==== The data

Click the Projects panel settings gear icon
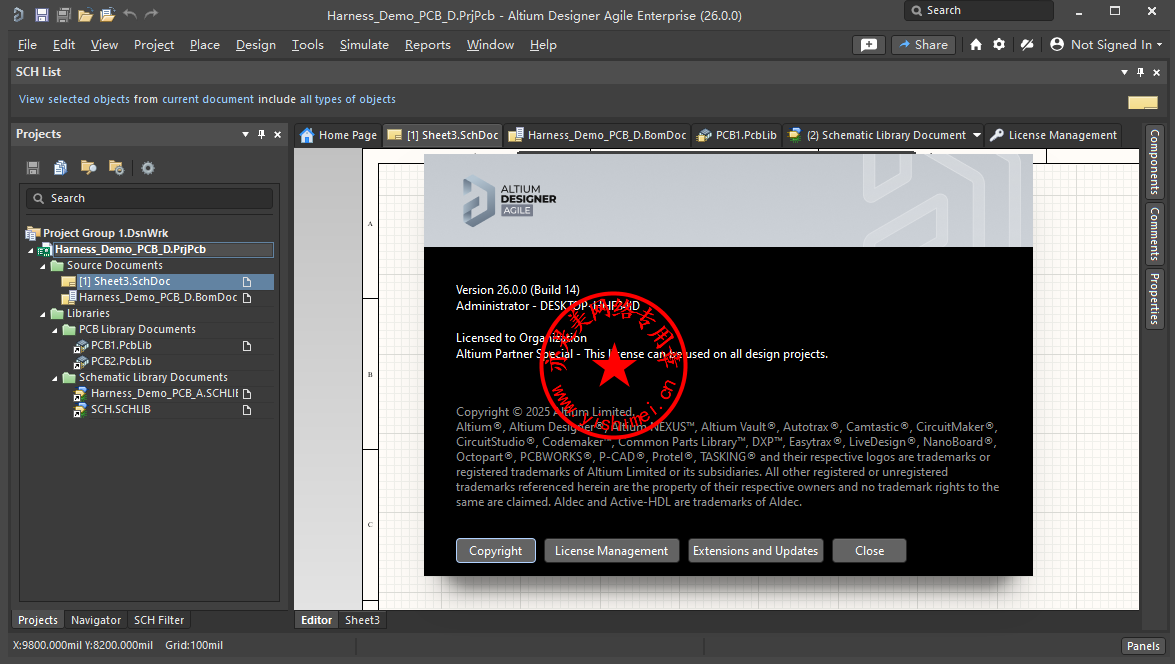This screenshot has width=1175, height=664. [x=148, y=168]
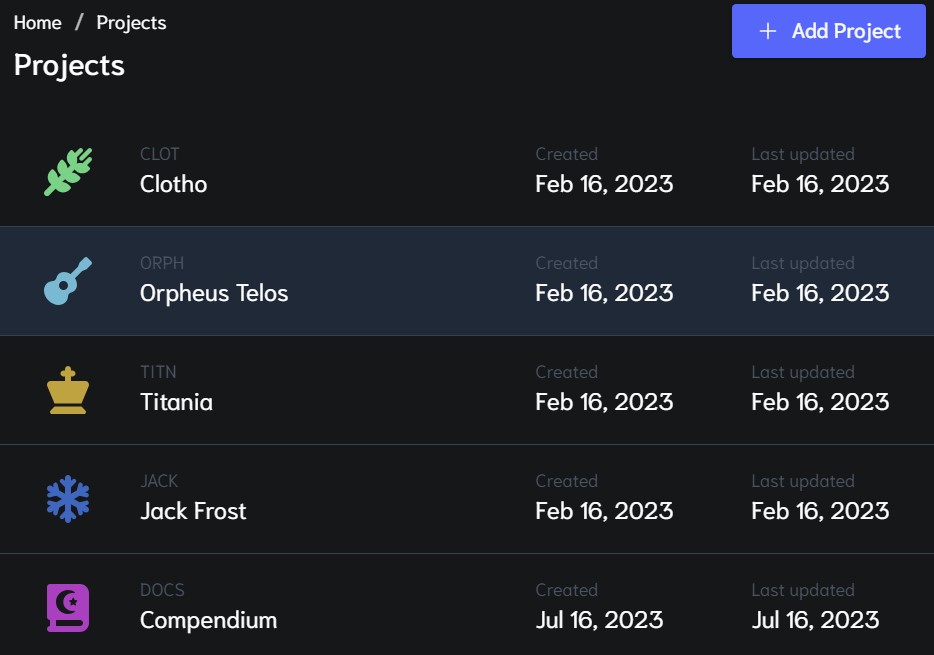Click the gold chess king icon for Titania
The image size is (934, 655).
click(x=68, y=390)
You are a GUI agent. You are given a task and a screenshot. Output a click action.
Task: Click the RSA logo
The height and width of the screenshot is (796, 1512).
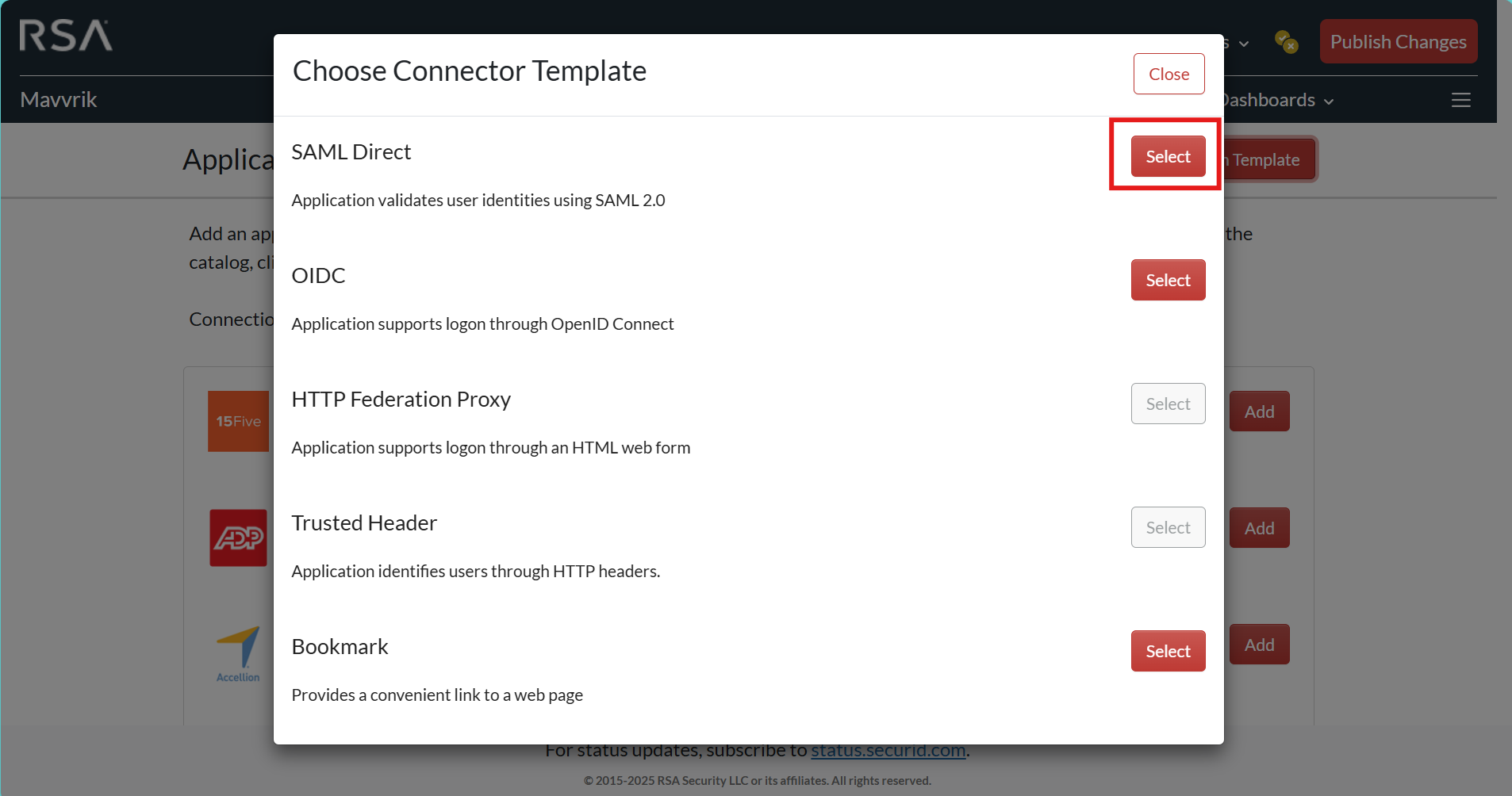[x=66, y=36]
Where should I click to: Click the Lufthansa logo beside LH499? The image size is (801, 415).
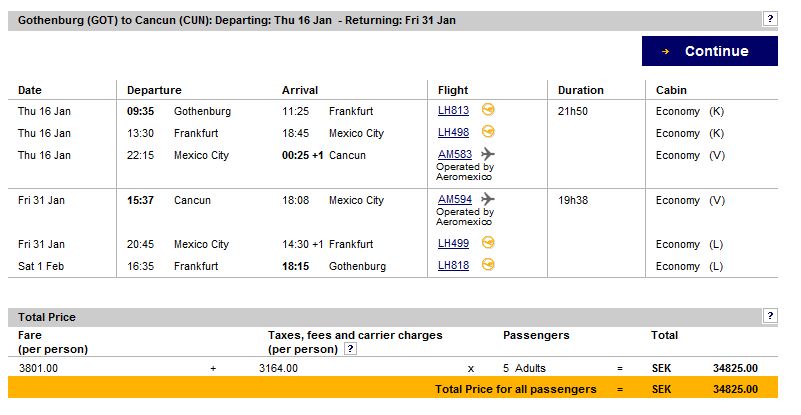(x=488, y=243)
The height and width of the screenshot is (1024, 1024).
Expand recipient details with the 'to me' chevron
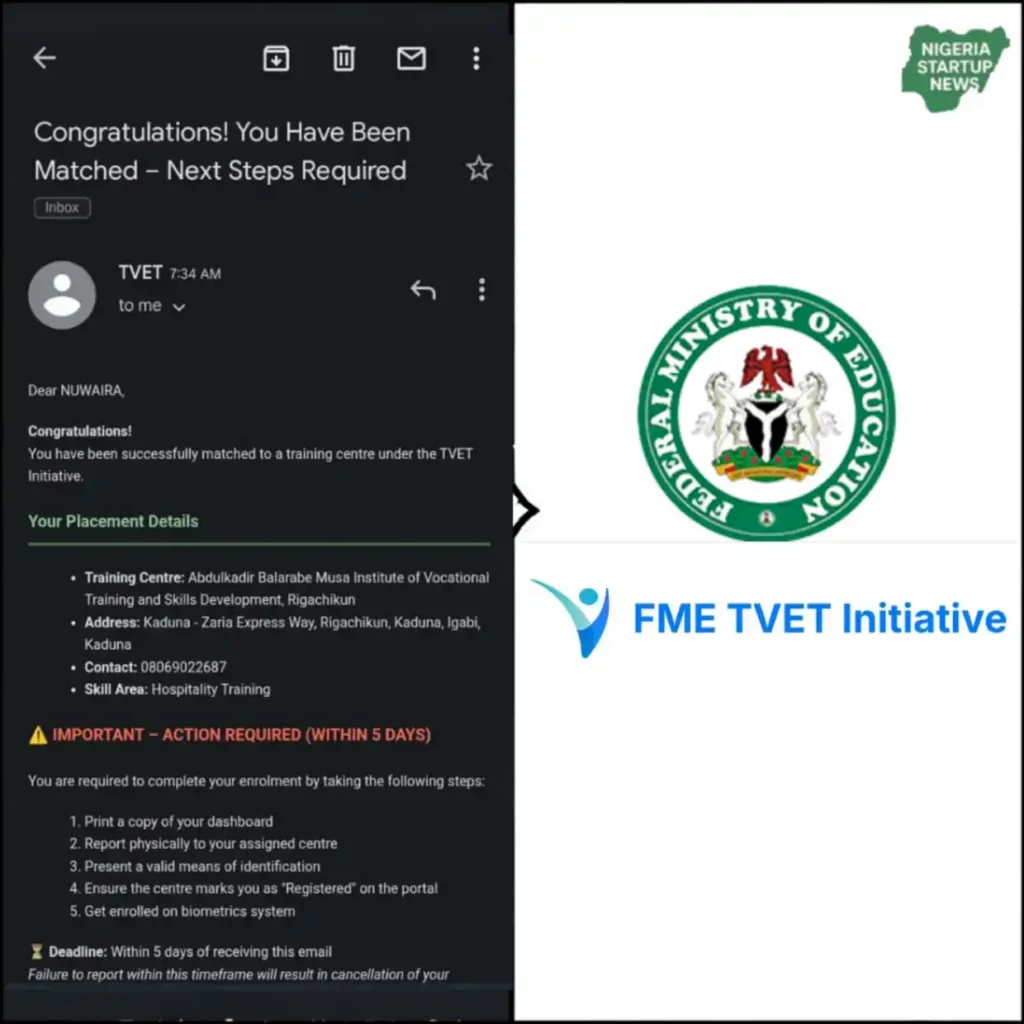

========

> **Problem**
When you reproduce the data shown above, keep each line exact and omit every picture.

> **Your response**
Click the Projects panel settings gear icon
This screenshot has width=1175, height=664. [x=148, y=168]
Click the gold chess king icon for Titania
The image size is (934, 655).
click(x=68, y=390)
You are a GUI agent. You are given a task and a screenshot. Output a click action.
Task: Click the RSA logo
The height and width of the screenshot is (796, 1512).
[x=66, y=36]
Where should I click to: Click the Lufthansa logo beside LH499? The image size is (801, 415).
(x=488, y=243)
The height and width of the screenshot is (1024, 1024).
Expand recipient details with the 'to me' chevron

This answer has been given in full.